Eventually she did awake, but she was never the same. We never spoke of what happened, locking it away in the shadows of our minds. Hotels and hospitals became our new home; she would never go back to that small town, the place where she had put her depression to rest. The bullet didn’t take her life that day, but it took away her ability to walk, and my ability to stomach a genuine relationship with her. And that sense of freedom I had longed for was crushed and replaced with an aching feeling of regrets and “what-ifs”. 

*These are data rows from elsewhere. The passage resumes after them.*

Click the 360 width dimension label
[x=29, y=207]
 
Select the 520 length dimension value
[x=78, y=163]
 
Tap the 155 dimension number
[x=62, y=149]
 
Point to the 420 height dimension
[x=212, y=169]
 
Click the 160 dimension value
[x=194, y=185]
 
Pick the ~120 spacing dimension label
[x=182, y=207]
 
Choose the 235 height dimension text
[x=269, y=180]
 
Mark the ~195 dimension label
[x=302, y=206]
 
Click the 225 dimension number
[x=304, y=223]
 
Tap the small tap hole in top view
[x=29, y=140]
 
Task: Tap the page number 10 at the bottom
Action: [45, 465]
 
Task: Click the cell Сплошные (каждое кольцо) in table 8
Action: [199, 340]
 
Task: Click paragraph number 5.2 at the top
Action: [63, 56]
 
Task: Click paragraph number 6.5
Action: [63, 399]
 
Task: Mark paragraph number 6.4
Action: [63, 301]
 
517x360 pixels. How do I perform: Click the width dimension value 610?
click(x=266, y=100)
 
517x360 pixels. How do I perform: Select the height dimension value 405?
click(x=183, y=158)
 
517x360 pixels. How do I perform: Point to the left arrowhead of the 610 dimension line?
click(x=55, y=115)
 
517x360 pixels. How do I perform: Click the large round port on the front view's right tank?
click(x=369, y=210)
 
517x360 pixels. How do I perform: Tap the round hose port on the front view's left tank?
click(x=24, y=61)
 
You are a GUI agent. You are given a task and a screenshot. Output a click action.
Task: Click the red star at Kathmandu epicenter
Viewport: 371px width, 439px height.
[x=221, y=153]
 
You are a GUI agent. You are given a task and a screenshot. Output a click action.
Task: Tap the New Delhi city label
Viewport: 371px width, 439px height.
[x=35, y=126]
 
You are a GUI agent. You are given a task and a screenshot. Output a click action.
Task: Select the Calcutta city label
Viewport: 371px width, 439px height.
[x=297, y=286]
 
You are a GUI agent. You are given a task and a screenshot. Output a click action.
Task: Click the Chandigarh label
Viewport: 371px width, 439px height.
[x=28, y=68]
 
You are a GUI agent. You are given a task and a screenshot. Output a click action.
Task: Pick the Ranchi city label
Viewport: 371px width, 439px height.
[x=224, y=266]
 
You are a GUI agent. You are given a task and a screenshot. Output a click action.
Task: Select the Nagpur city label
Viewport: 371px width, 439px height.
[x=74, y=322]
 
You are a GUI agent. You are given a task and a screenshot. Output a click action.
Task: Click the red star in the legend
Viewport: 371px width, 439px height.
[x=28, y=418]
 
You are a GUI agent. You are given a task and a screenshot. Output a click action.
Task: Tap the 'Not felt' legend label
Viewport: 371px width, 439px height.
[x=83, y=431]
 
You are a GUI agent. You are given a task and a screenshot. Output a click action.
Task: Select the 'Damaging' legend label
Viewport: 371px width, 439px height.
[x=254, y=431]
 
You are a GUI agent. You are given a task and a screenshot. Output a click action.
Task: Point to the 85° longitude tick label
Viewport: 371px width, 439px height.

 Before that incident we never fully understood her depression, or how lost she really was to it. We trusted that her doctors were taking care of her, and that all those pills would eventually do something. I guess no one really took her mental illness as seriously as they should’ve. Her physicians just wrote on their prescription pads and sent her on her way, just another sad person in need of something to suppress their emotions. She needed psychological help. She needed more than just a pill. But that’s just it, no one wanted to acknowledge her depression as an actual illness. It’s one of those things you just don’t want to accept, and often is pushed to the side. In my experience most doctors will just open that prescription pad at the very first sign of mental illness. It’s not to be confronted. Just shroud it in medication and mask it in ignorance. Take another pill to hide depression's ugly face.